Your task
Using the listing below, work out the number of lines in which "This" appears; return only that figure.
━━━━━━━━
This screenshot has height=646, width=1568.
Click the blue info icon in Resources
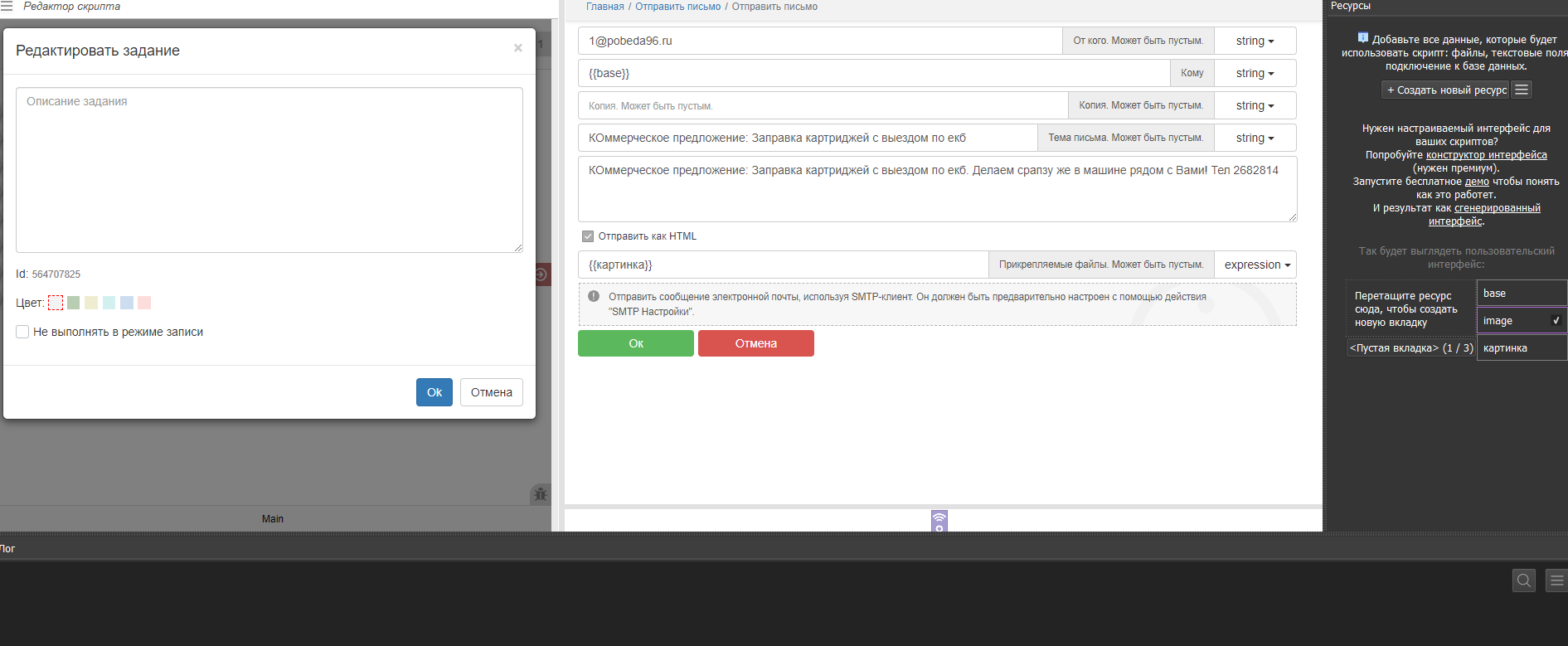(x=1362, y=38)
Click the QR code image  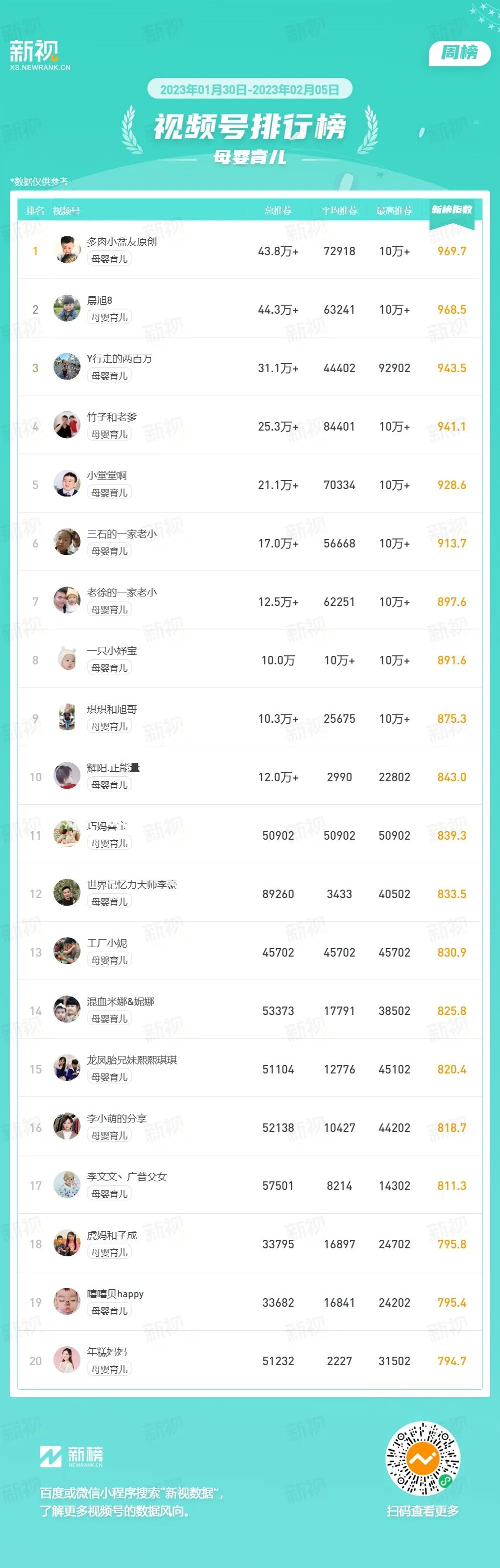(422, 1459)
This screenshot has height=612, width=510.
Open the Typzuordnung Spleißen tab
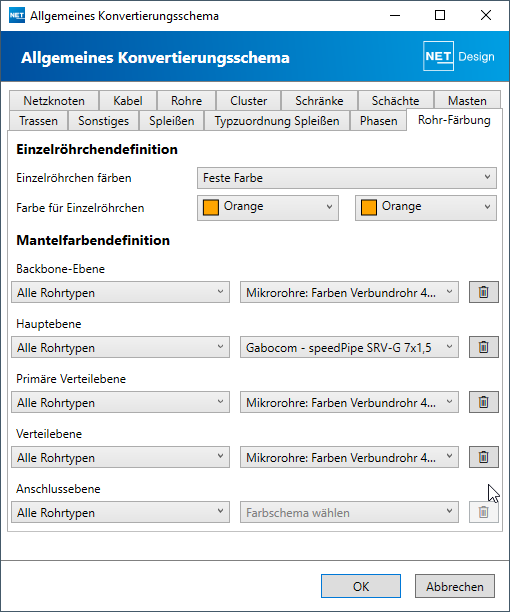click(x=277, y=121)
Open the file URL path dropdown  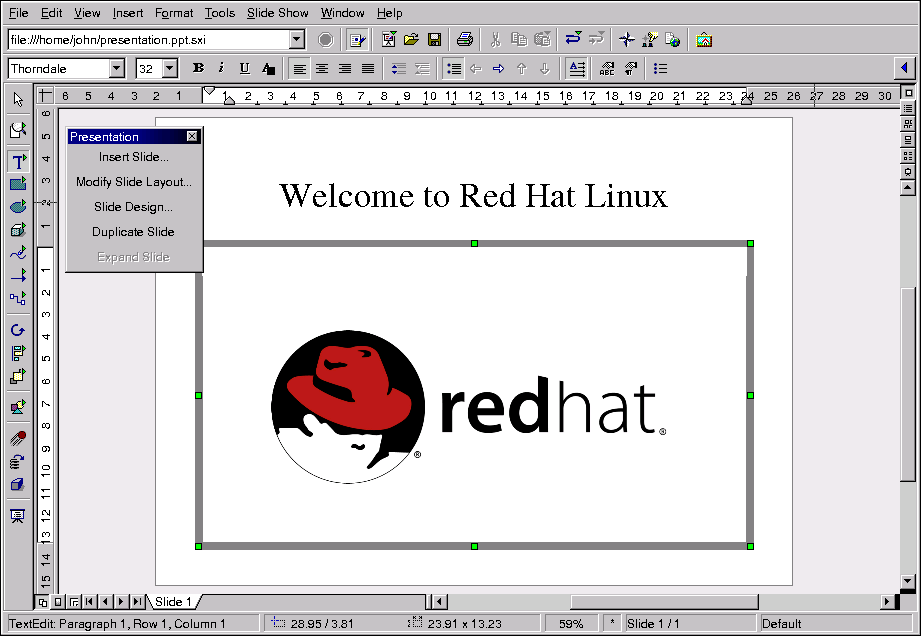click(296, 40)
━━━━━━━━
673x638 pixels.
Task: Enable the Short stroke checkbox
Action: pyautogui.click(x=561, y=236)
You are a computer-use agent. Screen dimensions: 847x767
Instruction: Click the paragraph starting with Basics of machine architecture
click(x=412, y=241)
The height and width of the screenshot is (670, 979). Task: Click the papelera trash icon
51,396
━━━━━━━━
Answer space
2